Rocky Mountain: Trail Maps

Bighorn sheep are attracted to the natural salt lick at Horseshoe Park in the Rockies.
Bighorn sheep are attracted to the natural salt lick at Horseshoe Park in the Rockies.

Rocky Mountain National Park has trails for a wide range of skill levels, so whether you're a novice or an experienced hiker, you can find a trail that's doable for you. You can choose your trail by difficulty or by distance, but because of the drastic changes in elevation, distance can be a little misleading. A 1.5 mile (2.4 kilometer) hike might seem like a piece of cake, but it's not so easy if the change in elevation is 1,200 feet (366 meters), like Butler Gulch [source: RockyMountainNationalPark.com]. Consulting a good trail map or a resource that lists trails by difficulty can help you make sure that you know what you're getting into before you get to the trailhead. RockyMountainNationalPark.com has trails organized by difficulty and by region, so you can find a trail that's good for you.

There are hundreds of miles of trails in Rocky Mountain National Park, but if you want to check out the three most popular routes, head to the Bear Lake Trailhead [source: Let's Go]. Seasoned hikers can do the four-mile (6.4-kilometer) one-way hike up to Flattop Mountain, where you can hike up beyond the tree line to the arctic tundra and see the Continental Divide in all its splendor.
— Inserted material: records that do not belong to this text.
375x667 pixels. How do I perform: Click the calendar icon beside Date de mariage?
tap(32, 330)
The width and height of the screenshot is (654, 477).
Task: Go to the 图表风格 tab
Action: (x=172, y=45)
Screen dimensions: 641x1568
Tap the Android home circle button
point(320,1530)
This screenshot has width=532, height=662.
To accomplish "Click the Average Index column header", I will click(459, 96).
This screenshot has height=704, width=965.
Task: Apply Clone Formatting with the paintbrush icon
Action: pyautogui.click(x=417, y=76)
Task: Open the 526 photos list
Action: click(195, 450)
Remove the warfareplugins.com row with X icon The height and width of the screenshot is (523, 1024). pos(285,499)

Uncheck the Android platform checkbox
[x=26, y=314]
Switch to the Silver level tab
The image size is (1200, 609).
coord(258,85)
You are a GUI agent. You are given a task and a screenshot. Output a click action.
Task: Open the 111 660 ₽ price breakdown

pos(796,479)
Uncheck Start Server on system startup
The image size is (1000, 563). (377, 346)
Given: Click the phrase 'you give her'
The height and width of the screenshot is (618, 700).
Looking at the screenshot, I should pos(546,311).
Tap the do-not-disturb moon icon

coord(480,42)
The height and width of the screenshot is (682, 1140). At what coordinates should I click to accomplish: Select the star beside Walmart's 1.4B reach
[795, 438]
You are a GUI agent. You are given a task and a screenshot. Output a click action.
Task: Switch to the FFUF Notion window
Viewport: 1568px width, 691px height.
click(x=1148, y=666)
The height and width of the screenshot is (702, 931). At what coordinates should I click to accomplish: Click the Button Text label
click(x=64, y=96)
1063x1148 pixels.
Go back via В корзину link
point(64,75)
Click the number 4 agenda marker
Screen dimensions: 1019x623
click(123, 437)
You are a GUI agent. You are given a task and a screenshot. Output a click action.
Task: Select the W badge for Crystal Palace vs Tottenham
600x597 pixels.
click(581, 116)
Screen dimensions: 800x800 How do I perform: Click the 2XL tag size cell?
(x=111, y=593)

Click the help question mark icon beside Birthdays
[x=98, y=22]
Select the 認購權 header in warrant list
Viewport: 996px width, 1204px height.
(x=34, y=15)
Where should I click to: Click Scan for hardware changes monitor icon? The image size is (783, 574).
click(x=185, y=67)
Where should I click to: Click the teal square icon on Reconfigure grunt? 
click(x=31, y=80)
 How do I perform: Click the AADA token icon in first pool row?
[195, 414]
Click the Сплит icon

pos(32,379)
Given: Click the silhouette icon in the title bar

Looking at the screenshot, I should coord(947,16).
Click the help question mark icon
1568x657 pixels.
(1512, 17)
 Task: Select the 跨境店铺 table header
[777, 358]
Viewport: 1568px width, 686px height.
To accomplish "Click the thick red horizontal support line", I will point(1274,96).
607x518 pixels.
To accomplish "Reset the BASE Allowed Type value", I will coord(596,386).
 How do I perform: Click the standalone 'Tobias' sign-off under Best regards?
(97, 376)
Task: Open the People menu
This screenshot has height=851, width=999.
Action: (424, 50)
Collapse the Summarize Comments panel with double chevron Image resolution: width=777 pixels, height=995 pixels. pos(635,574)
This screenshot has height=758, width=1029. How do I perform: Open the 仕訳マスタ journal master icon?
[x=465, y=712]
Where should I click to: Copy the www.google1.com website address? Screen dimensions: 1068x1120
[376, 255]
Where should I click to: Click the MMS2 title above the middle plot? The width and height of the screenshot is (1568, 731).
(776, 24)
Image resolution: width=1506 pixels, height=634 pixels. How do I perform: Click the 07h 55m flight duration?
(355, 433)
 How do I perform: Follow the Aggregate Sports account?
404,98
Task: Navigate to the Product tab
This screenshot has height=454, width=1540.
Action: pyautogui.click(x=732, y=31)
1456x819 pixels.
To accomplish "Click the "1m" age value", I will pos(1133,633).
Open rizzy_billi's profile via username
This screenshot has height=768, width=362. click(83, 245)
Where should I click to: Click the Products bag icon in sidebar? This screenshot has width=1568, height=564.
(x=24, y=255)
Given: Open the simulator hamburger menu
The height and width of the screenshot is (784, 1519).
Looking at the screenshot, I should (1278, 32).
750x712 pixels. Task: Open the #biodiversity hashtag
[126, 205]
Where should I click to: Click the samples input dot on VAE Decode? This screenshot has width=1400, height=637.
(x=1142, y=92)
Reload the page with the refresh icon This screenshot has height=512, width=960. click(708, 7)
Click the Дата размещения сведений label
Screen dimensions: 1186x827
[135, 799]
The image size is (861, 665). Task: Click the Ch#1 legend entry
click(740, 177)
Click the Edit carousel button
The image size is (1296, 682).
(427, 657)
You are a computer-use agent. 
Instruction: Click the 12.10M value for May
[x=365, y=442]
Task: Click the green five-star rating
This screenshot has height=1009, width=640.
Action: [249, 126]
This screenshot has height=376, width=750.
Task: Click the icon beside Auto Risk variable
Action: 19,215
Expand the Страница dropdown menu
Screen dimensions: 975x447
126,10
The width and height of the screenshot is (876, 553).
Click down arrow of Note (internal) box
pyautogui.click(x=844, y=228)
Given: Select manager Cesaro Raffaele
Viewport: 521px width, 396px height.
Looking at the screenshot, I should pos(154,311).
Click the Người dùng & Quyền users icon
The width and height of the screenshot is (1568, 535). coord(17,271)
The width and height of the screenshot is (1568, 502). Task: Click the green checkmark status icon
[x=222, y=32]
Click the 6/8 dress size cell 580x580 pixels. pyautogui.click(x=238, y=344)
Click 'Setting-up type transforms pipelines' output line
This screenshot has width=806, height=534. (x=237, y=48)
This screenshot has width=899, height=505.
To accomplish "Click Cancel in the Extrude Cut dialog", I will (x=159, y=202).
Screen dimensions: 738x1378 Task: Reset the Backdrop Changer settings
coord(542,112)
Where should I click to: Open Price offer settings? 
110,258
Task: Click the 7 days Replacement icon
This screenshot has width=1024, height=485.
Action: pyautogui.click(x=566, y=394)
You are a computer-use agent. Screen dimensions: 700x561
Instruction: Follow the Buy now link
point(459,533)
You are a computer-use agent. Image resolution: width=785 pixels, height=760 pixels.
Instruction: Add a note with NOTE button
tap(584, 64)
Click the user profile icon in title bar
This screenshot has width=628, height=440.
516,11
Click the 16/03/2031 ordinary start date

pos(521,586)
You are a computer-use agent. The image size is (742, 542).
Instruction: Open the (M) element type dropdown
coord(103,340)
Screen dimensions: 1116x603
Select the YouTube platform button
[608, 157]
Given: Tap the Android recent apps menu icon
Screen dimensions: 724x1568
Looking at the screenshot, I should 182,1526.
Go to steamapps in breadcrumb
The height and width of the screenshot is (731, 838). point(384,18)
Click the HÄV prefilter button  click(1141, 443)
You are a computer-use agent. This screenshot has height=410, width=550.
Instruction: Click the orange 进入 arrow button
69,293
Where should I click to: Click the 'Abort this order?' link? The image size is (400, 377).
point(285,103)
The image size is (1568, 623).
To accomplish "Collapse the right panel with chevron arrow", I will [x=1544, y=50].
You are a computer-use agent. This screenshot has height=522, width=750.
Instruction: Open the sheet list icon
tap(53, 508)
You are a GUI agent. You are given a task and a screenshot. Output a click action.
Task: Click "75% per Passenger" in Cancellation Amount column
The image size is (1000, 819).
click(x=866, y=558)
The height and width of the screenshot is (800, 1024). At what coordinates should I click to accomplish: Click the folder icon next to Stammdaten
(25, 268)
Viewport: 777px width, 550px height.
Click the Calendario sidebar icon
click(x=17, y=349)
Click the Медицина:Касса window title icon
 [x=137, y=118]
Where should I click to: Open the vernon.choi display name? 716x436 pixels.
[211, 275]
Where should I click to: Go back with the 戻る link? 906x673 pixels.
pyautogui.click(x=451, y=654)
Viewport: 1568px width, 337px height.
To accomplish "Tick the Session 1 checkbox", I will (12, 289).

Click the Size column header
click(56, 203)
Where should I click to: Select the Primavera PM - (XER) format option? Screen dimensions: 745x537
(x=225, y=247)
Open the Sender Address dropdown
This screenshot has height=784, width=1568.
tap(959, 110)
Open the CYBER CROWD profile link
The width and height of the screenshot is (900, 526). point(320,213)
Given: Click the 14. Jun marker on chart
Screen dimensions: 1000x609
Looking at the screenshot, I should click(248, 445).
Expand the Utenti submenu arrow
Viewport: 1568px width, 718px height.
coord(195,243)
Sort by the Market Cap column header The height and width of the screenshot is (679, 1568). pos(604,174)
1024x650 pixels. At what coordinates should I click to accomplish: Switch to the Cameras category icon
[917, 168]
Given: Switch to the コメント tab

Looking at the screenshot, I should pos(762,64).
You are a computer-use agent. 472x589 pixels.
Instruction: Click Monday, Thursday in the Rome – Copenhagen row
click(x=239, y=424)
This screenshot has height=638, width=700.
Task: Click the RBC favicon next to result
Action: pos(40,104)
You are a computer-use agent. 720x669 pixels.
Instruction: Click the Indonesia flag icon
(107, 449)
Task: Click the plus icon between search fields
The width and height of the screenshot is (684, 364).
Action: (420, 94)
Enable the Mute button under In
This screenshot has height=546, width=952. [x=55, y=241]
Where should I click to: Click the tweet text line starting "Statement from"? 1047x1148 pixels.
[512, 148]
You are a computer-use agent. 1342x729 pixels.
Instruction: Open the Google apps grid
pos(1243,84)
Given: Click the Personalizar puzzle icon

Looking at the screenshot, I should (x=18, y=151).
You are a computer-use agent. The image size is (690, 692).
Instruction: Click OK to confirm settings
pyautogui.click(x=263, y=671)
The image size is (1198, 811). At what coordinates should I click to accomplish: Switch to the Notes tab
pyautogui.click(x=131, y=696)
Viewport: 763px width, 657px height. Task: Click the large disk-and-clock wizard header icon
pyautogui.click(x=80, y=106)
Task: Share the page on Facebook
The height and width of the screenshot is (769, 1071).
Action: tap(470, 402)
For an easier hike, take the trail to Nymph, Dream and Emerald lakes, which are actually glacial pools and offer some stunning views. If you're feeling adventurous, take the two-mile (3.2-kilometer) trail to Lake Haiyaha, which is a moderate hike through the forest until you get close to the lake, where you'll need to climb up some steep rocks to get to the lake itself.

If you're planning to camp along the way, look for trails that meet up with campgrounds. At Rocky Mountain National Park, you're only allowed to camp at designated campgrounds. Backcountry and cross-country camping does require a special permit, and only seven campers can occupy a campsite at once, to help preserve the fragile ecosystems in the backcountry. If you're doing backcountry hiking, there are official backcountry campsites, and you need to register in advance to camp in the backcountry.

The National Park Service (NPS) has some basic trail maps, including a Backcountry Site Map, so when you're planning your trip, that's a great place to start. They sometimes close areas to preserve those habitats, and you can find a list of most closures on the NPS website. It's a good idea to check in at a visitor center when you arrive, since they'll have the most up-to-date list of closures.

Trail maps are a big help when you're planning your hike, but it's also important to look at trail conditions before you head out to make sure the area where you're planning to head is safe for hiking.